Conference: CVPR 2026
Paper: CVF Open Access
Code: https://github.com/Event-AHU/OpenPAR
Area: Human Understanding / Pedestrian Attribute Recognition
Keywords: Pedestrian Attribute Recognition, RGB-Event Multimodal, RWKV, Emotional Attributes, Benchmark Dataset

TL;DR¶

This paper introduces the first RGB-Event multimodal pedestrian attribute recognition task and constructs EventPAR, the first large-scale dataset containing 100,000 paired RGB-Event frames with 6 types of emotional attributes. An asymmetric RWKV fusion framework (dual-stream RWKV encoding + OTN-RWKV event token filtering and bidirectional cross-fusion) is proposed, achieving SOTA performance across three datasets.

Background & Motivation¶

Background: Pedestrian Attribute Recognition (PAR) enables models to identify matching items (hairstyle, gender, clothing style, accessories, etc.) from a predefined attribute list for a given pedestrian image or video. It is widely applied in pedestrian detection/tracking, Re-ID, and vision-language retrieval. However, almost all existing PAR systems are based on single-modal RGB cameras.

Limitations of Prior Work: First, RGB cameras are constrained by inherent limitations such as lighting sensitivity, cluttered backgrounds, and motion blur, which hinder performance. While multimodal fusion is common in other vision tasks, PAR remains focused on single-modal RGB. Second, existing PAR benchmarks define attributes based solely on visible appearance cues, neglecting "invisible" emotional information.

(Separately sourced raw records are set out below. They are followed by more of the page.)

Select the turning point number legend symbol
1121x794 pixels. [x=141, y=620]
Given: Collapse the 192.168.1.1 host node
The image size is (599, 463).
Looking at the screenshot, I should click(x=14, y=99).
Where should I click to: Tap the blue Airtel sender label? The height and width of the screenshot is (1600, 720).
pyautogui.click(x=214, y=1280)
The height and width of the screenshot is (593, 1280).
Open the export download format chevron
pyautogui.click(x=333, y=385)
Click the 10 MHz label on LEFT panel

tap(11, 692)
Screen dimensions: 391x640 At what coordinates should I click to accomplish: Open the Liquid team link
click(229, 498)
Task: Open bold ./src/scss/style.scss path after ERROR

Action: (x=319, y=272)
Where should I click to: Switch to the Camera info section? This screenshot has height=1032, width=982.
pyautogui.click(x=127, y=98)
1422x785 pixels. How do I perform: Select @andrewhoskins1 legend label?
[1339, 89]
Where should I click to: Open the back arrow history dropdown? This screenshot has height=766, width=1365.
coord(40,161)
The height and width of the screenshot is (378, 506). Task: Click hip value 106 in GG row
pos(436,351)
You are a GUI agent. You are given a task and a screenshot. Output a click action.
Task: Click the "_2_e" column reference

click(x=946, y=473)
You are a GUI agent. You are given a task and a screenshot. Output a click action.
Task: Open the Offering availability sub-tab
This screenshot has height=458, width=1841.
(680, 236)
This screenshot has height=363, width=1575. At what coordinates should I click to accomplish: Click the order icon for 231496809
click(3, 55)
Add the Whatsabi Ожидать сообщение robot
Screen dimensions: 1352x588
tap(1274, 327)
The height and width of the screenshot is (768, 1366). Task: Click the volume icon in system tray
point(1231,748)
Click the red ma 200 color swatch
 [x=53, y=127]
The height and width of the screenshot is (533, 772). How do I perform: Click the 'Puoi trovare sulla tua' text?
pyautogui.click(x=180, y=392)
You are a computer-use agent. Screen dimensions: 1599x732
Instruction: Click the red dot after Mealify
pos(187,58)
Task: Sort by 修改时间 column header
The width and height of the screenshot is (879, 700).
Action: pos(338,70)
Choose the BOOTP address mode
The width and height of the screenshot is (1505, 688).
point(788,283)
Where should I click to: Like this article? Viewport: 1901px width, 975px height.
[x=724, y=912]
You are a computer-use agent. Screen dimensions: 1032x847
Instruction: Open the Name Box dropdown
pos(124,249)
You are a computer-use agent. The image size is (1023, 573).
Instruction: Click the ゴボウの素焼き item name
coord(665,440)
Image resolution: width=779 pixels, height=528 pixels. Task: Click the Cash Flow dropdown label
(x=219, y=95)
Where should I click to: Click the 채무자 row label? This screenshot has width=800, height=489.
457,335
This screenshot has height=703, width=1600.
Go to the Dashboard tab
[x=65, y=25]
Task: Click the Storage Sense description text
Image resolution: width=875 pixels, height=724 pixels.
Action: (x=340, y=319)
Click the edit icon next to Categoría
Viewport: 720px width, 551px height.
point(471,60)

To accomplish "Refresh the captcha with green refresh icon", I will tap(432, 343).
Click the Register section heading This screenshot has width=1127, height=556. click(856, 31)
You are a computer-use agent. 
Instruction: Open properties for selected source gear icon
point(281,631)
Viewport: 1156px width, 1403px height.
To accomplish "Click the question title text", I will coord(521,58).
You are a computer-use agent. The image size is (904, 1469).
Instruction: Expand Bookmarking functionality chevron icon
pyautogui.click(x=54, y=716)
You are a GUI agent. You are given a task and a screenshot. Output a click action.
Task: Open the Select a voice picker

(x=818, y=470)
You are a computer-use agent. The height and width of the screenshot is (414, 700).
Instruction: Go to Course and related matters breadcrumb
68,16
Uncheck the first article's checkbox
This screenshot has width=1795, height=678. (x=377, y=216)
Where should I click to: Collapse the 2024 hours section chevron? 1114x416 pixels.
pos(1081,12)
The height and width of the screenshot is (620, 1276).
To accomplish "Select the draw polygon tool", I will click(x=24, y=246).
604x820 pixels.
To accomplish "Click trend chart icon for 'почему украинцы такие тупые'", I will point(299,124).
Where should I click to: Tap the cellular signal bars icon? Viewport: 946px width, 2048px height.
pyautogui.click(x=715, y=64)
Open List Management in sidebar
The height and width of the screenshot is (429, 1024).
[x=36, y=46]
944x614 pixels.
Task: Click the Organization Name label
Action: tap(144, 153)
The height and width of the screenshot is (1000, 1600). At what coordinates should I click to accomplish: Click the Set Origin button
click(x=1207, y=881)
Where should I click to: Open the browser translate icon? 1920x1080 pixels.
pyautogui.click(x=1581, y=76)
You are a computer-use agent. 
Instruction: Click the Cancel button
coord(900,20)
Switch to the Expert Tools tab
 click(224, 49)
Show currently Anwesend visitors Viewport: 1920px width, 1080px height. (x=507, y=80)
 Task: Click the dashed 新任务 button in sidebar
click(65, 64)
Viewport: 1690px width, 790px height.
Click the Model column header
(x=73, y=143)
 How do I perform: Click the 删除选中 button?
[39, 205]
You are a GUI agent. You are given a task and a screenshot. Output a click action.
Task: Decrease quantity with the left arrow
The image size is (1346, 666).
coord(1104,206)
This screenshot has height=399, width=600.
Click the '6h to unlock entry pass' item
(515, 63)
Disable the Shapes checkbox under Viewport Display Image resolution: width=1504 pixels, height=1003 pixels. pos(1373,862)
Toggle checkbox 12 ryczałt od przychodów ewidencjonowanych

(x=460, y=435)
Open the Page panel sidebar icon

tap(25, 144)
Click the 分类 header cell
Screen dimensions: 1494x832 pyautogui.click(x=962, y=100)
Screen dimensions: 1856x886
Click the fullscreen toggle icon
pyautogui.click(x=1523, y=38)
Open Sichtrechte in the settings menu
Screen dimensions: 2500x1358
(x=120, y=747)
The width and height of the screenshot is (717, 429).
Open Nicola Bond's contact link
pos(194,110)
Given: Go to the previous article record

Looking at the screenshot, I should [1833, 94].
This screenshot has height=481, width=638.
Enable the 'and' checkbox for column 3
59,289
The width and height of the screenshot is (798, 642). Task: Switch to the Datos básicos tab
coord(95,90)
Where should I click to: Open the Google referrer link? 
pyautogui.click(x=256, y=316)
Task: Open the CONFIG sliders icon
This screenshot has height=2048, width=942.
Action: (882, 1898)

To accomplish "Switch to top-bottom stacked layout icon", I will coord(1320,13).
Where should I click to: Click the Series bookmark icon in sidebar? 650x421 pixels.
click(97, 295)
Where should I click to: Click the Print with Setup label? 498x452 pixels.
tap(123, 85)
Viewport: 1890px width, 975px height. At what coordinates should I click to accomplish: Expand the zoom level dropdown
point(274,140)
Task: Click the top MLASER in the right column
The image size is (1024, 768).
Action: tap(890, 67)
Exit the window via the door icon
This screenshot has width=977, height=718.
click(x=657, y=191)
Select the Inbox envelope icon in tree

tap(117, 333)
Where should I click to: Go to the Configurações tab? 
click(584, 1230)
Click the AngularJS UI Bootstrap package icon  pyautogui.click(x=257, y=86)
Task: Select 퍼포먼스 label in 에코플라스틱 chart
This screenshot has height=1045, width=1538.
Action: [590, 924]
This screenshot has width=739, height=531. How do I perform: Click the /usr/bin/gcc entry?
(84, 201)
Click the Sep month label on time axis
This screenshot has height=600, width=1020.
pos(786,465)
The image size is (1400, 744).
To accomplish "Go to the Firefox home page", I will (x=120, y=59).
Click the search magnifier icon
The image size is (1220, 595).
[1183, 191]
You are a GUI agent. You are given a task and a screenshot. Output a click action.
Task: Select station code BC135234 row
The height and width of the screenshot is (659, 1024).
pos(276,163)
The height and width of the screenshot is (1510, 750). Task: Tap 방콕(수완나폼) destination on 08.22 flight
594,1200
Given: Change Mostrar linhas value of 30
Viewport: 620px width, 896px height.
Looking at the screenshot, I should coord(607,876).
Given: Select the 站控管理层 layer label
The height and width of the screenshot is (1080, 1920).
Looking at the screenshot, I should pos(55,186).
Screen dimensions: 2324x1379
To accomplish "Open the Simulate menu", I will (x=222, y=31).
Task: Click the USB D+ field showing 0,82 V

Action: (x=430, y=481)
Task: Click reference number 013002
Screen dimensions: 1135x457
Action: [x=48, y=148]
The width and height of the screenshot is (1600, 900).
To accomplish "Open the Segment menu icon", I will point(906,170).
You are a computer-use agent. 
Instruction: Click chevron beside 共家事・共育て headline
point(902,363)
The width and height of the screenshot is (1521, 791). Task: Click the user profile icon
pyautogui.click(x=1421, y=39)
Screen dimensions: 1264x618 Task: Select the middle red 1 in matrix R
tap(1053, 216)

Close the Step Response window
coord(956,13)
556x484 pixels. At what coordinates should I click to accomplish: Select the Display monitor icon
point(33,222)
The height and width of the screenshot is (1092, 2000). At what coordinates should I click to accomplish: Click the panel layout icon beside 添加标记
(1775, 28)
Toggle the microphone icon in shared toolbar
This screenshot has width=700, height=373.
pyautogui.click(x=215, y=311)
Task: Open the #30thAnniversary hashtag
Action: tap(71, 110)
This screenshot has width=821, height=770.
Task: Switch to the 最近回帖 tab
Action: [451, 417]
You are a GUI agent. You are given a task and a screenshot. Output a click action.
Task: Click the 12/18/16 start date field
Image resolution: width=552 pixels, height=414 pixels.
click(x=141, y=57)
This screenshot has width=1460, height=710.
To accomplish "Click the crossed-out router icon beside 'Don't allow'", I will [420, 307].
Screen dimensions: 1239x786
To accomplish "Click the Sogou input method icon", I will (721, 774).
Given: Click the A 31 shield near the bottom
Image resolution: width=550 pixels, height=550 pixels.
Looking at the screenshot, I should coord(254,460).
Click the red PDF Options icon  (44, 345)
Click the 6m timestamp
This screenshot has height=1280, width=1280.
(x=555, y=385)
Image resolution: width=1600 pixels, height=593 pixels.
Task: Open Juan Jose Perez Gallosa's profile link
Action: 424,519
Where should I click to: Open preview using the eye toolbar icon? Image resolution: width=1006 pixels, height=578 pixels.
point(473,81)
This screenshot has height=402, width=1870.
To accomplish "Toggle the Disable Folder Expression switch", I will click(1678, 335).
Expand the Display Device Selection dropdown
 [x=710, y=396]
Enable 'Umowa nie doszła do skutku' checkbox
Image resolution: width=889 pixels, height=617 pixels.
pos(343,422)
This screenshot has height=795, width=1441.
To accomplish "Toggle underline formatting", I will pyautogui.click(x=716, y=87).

Recognizing emotions like anxiety, anger, or joy is crucial for understanding pedestrian behavioral intent, improving safety assessments, and providing personalized services.

Key Challenge: Filing the modal gap requires paired RGB-Event data, yet no datasets exist in this field. Additionally, there are no existing annotations for emotional dimensions. Without data, training and evaluation are impossible.

Goal: (1) Construct a large-scale, multimodal (RGB+Event) benchmark dataset containing emotional attributes, covering multiple scenes/seasons with degradation and adversarial noise; (2) Retrain mainstream PAR methods on this dataset to establish a benchmark; (3) Design a framework to efficiently fuse RGB spatial features with event temporal information.

Key Insight: Event cameras offer natural advantages in high dynamic range, high temporal resolution, low power consumption, and low-light/high-speed scenarios. However, event streams contain noise and are insensitive to static objects, thus they must complement rather than replace RGB frames. RWKV is selected as the backbone because its linear-complexity WKV attention provides both Transformer-like parallelism and RNN-like temporal modeling capabilities, making it suitable for processing long video sequences.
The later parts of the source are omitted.